Lorna dips her head and bends her knees, the curtsey well trained. "Thank you, Lady Valda, for your gracious welcome - I appreciate your accepting me into your home." She looks behind her briefly as the man-at-arms brings down her single chest, before she looks back at Lady Valda and those that accompany her. "I hope you will find me a welcome addition."
Valda affects another smile, returning the curtsey a moment later, as if to one of slightly lower station. "Every true daughter of House Frey is welcome, my lady Lorna. It will be very good for the Lady Isolde Nayland to have more leal and trustworthy ladies about her. Alas, her Ladyship is- together with her husband- attending to matters in the east for the day, but you shall be presented to her upon her return. In the meantime," she motions to one of the attendants who steps forward to receive the lady's chest from the man-at-arms. "In the meantime, you may be seen to your chambers, and gain the measure of Tordane Tower, just as we become acquainted with each other."
"My Lady, could I beg a small request of you with regard to my residence?" Lorna has long since learned that a modest and plaintive approach when such matters come to the forefront is often the smartest way of doing things. "If possibly, my chambers need ready access to the out-of-doors, or if not, a window or opening of size. I do not mean to be an inconvenience, it is a matter of health. If it is not a matter that can be met readily I do understand, and will bear up." She lifts her chin a little bit, presenting an air of so-very-grateful.
"Tordane Tower is a fine and well appointed home, Lady Lorna," Valda replies. "Yet it is not so large that you will be without sight and breath of the outside air, wherever you are, within." Valda steps to one side, so that she faces the direction they will travel and invites Lorna to step alongside her with a smooth motion of one arm. "Is the aught else we may see to, in order to better provide for your stay? what are a few of your favored pastimes, Lady Lorna?"
While the two ladies converse, Rygar has remained stoic and silent, keeping to the background and occasionally passing an imperious look about the waterfront around the party.

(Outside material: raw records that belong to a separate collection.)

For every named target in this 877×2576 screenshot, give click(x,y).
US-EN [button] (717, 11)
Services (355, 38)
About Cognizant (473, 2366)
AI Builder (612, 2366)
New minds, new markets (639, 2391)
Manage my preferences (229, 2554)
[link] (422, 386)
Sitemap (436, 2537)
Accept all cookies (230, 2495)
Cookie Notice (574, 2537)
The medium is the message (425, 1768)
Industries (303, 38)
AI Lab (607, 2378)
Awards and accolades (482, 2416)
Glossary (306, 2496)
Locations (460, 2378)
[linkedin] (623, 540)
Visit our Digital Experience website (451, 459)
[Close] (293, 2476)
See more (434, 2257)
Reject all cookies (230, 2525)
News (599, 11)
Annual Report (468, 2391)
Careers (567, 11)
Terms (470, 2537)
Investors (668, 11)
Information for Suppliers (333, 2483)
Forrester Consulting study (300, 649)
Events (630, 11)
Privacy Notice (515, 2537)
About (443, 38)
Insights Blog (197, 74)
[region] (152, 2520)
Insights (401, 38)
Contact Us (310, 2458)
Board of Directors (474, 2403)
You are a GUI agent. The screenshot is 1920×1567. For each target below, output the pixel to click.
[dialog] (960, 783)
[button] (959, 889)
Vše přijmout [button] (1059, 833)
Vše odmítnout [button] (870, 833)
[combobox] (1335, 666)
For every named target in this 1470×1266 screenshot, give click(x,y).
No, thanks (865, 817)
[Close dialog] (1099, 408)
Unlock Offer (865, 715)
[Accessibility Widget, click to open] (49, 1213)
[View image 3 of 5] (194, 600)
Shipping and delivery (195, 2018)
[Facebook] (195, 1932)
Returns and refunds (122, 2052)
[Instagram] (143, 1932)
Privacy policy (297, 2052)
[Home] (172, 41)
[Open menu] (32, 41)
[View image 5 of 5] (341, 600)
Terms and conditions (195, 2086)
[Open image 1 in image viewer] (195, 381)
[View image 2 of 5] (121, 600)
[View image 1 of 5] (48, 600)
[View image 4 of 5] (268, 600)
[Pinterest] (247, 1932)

"I enjoy a good ride, a good falcon, and a good hunt, my lady. But lest you think I have neglected maidenly training, I do embroider, and while fostering at Riverrun it was said my singing was pleasing to the ear." She keeps apace with the Lady Valda, but even as she speaks, there's something about the way she takes in her surroundings, the occasional tilt of her head as she catches a sound - she's taking sharp notice of her surroundings. "I will not shirk at any duty set to me, my lady. I wish to be of service."
The pace is a mild one, easy to keep. "You and Isolde share a fondness for riding, that is good," Valda observes with a cool nod. One detail of her surroundings which Lorna might catch from nearer, is that of the pikes standing from the bridge, a half dozen appear to have tarred heads upon their points. Valda speaks on, "I have every confidence you will prove an exemplary lady in waiting to my daughter. Yet circumstance is sure to try your patience, Lady Lorna. Has any word of the recent.. political turmoil troubled your ears?"
Lorna's eyes flick to those heads, but she does not give any visible indication of being disturbed. Instead, she moves her gaze on ahead. "My father, while a very talkative man, does not often see fit to waste his words on those of his offspring of the lesser gender." Oh, there is a slight dryness of her tone. Just a little. "But I beg you to advise me on current matters; you will find me attentive."
Valda's reaction is a short sniff, a wry curl to her lips, and a knowing glance aside to Lorna. "Oh, quite. Stonebridge had traditionally been the holding of the Tordane family," she recounts, her manner cooling with the retelling. "The last heir of Tordane birth was Isolde, my daughter. With her marriage to Ryker Nayland-" is that distaste coloring her words? "-Stonebridge passed from loyalty to the Terricks and Mallisters into fealty to the Naylands and Freys. Ever since then, the Terricks have been scrambling with unbecoming desperation to regain my home for themselves."
"They don't seem to be getting very far ahead." Lorna remarks ever so mildly, and without looking directly at Valda.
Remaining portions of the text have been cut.